WHAT THIS TASK INVOLVES -
Return every line of the items below that contains the word "displaying", copying each line in full. Matching is case-sensitive.
START LISTED ENTRIES
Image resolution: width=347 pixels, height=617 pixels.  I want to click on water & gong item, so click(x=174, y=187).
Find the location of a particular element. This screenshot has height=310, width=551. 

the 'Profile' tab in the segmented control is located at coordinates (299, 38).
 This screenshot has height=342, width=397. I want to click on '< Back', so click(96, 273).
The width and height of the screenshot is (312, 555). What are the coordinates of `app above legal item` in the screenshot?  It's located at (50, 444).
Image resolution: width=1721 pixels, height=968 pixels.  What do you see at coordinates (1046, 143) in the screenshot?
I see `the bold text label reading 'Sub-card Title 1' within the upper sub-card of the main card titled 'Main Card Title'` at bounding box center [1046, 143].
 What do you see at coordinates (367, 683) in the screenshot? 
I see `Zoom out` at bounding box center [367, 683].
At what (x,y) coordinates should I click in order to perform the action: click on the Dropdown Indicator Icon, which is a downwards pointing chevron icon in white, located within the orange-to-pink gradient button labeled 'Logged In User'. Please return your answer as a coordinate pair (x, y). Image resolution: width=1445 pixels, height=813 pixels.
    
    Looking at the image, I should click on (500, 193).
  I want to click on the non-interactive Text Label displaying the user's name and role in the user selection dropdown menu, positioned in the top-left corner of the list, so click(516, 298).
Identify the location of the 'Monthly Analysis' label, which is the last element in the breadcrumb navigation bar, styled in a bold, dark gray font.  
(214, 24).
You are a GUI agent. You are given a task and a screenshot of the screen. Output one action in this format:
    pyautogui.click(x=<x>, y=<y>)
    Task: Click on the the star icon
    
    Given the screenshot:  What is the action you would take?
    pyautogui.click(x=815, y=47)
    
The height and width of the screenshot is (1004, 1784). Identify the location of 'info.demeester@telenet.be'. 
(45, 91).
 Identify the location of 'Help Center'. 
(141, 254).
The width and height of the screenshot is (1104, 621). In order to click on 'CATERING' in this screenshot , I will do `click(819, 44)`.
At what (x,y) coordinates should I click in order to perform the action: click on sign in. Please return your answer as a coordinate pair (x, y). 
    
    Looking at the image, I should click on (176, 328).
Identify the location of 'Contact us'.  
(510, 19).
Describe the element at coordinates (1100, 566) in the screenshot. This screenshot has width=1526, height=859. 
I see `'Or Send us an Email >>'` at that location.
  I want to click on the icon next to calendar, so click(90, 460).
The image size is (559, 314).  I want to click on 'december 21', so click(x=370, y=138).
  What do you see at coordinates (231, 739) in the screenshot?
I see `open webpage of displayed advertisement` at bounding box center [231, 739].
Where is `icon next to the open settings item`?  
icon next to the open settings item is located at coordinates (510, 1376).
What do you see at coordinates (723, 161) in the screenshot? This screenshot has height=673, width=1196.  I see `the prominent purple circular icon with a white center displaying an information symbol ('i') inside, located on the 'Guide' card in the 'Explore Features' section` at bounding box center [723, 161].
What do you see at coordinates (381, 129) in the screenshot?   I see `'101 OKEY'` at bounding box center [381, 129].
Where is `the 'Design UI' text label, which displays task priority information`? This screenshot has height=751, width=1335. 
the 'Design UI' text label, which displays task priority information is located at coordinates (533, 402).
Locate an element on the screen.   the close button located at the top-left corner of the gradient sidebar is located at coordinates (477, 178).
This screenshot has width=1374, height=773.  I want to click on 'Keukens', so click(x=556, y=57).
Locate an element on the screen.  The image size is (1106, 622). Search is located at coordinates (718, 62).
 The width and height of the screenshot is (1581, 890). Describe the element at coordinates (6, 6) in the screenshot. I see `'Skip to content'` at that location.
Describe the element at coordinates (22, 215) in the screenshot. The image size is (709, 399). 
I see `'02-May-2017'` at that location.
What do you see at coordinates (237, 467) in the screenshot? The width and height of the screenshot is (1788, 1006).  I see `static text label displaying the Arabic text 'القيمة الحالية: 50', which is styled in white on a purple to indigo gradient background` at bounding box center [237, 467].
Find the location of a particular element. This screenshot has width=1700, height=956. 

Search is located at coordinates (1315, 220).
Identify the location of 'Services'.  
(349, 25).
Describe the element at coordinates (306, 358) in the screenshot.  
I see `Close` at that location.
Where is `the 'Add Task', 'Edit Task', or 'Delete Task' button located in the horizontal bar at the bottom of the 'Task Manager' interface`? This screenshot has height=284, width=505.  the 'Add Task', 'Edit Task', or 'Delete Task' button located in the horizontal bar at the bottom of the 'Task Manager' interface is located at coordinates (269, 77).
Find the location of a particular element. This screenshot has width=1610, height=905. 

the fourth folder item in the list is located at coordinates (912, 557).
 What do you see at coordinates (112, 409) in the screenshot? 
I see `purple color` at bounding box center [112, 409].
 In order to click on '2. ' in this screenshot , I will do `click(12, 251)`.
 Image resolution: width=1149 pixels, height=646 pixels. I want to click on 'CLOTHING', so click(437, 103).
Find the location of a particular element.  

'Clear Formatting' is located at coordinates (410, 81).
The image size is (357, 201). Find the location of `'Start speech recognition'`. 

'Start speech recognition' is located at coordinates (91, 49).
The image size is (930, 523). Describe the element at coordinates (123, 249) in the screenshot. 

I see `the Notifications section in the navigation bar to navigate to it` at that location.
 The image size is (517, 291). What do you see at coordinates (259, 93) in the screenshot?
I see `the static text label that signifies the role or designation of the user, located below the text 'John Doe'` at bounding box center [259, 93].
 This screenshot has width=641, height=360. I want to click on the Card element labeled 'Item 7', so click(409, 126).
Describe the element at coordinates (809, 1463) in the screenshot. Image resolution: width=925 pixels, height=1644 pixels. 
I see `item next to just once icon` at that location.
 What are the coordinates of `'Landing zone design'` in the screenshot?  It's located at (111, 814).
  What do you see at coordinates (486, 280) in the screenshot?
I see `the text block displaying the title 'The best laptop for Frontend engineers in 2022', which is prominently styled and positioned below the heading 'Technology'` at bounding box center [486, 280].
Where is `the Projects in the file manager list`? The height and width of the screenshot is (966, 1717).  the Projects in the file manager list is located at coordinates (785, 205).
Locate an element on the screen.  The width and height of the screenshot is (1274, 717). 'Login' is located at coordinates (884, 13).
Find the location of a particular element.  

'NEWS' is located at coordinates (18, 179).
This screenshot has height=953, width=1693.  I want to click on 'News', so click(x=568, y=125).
END LISTED ENTRIES
RESULT OF THIS TASK -
  I want to click on the non-interactive Text Label displaying the user's name and role in the user selection dropdown menu, positioned in the top-left corner of the list, so click(516, 298).
What do you see at coordinates (723, 161) in the screenshot? This screenshot has height=673, width=1196.  I see `the prominent purple circular icon with a white center displaying an information symbol ('i') inside, located on the 'Guide' card in the 'Explore Features' section` at bounding box center [723, 161].
What do you see at coordinates (237, 467) in the screenshot? The width and height of the screenshot is (1788, 1006).  I see `static text label displaying the Arabic text 'القيمة الحالية: 50', which is styled in white on a purple to indigo gradient background` at bounding box center [237, 467].
I see `the text block displaying the title 'The best laptop for Frontend engineers in 2022', which is prominently styled and positioned below the heading 'Technology'` at bounding box center [486, 280].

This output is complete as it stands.